===== Information provided

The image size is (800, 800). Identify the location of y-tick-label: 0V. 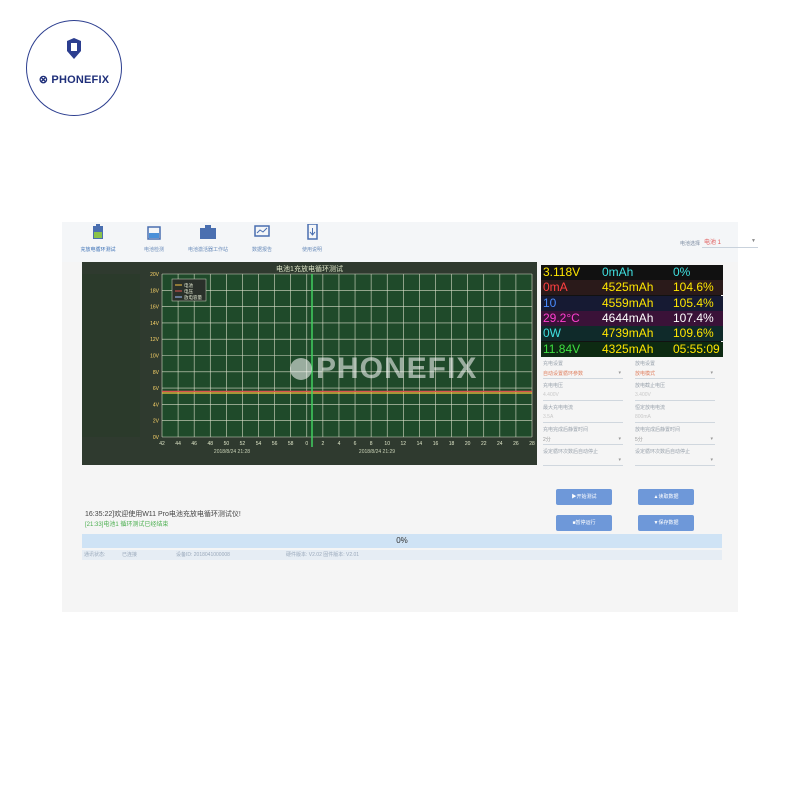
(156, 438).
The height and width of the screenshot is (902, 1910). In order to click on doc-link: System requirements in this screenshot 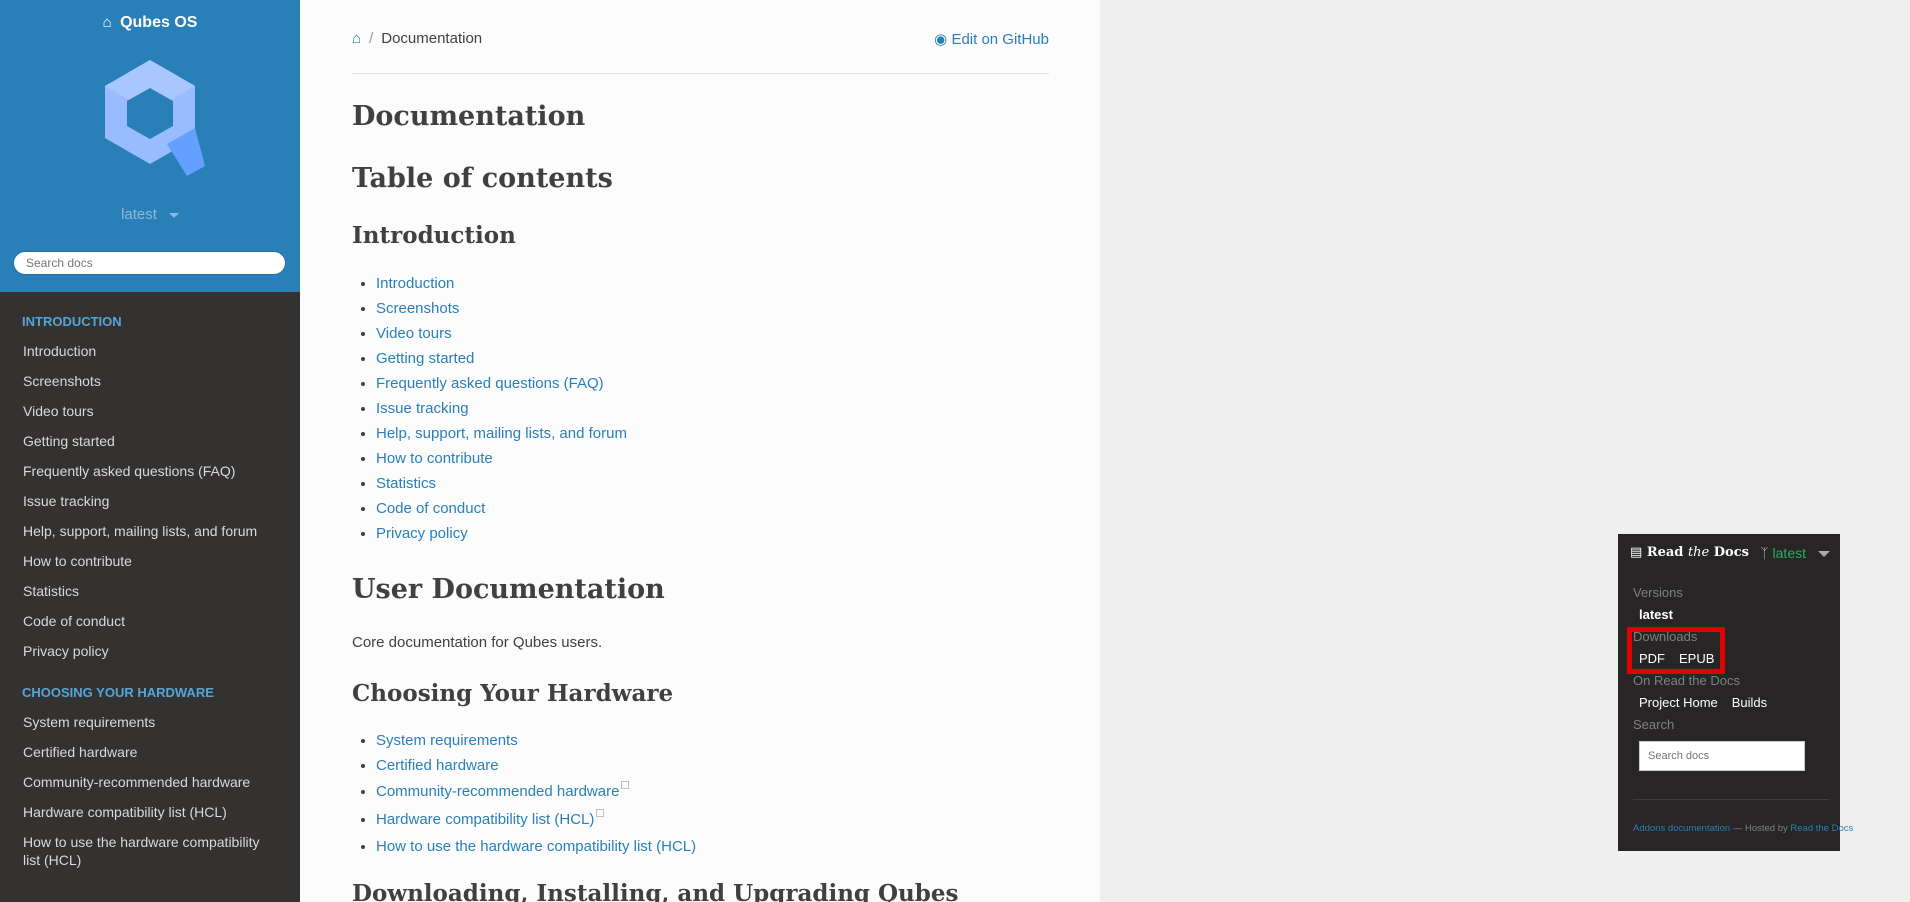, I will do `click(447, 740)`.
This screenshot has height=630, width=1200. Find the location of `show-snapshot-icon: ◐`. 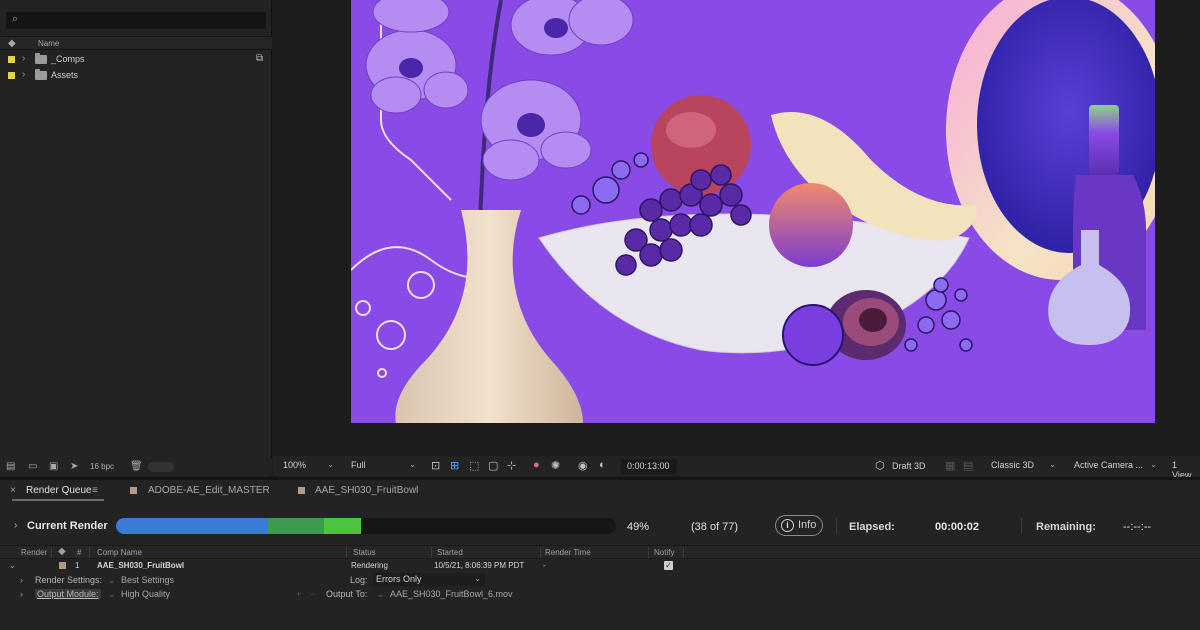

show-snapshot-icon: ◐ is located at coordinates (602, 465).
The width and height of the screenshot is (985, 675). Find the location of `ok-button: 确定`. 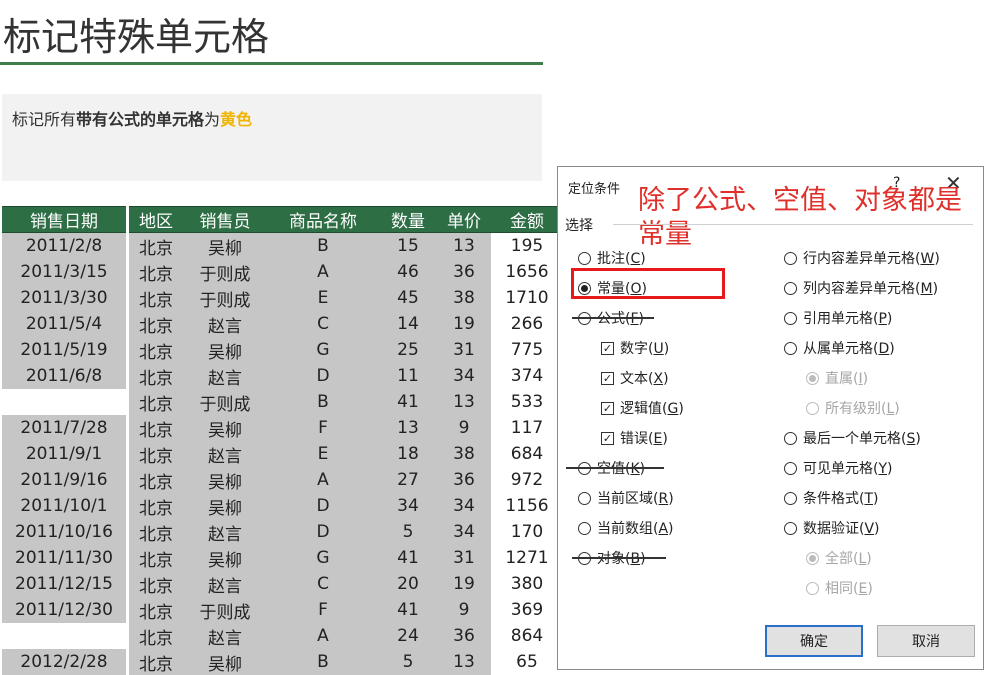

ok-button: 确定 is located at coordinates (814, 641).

==========
===== Information provided

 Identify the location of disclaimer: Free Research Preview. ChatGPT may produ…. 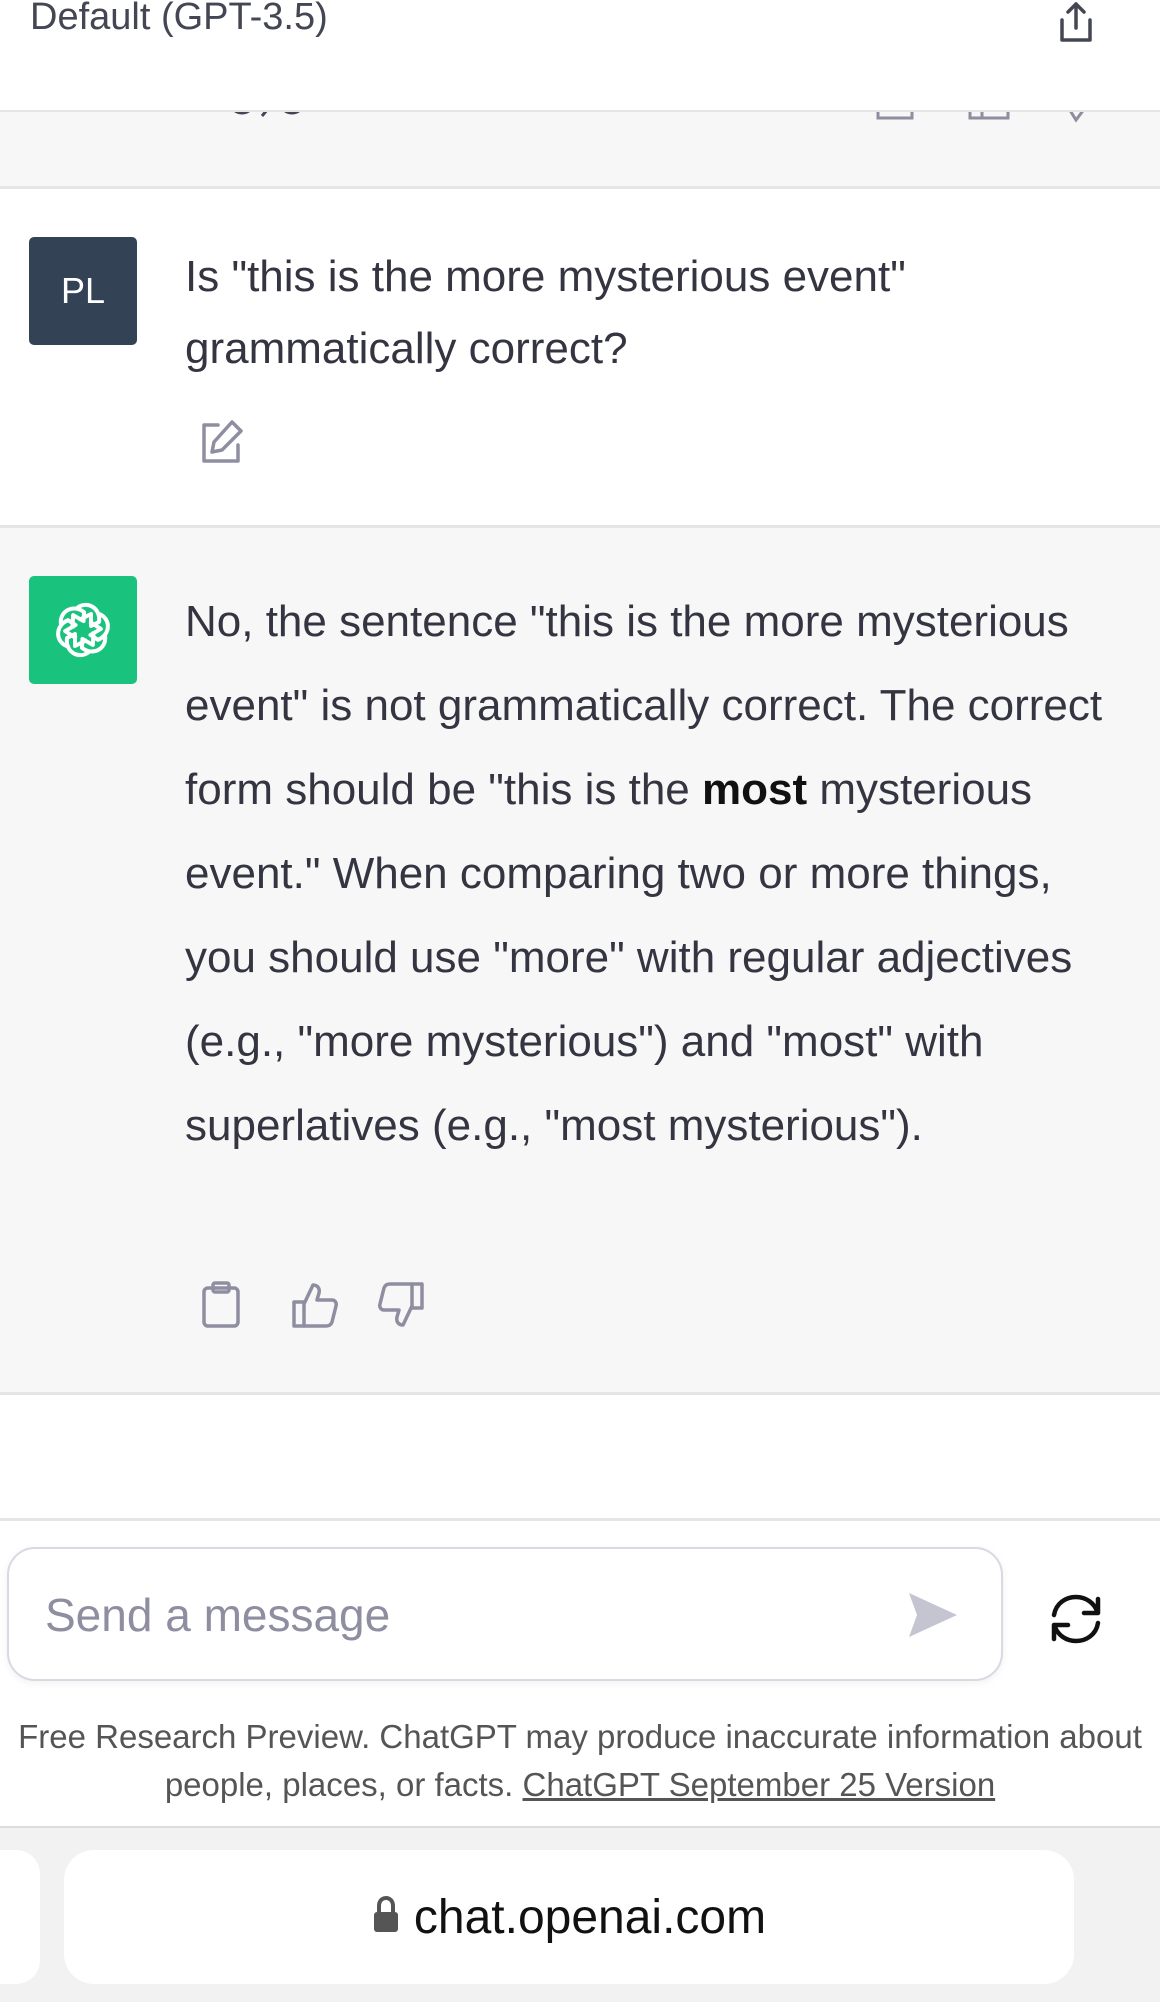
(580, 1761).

==========

Your objective
Copy the entries word for word, everything from the line containing "This screenshot has" down to the line containing "ok-button: 确定 is", both ends included. Leave the pictures out of your answer.

Written answer
This screenshot has height=630, width=1200. Find the location of `show-snapshot-icon: ◐`. 

show-snapshot-icon: ◐ is located at coordinates (602, 465).
The width and height of the screenshot is (985, 675). Find the location of `ok-button: 确定`. 

ok-button: 确定 is located at coordinates (814, 641).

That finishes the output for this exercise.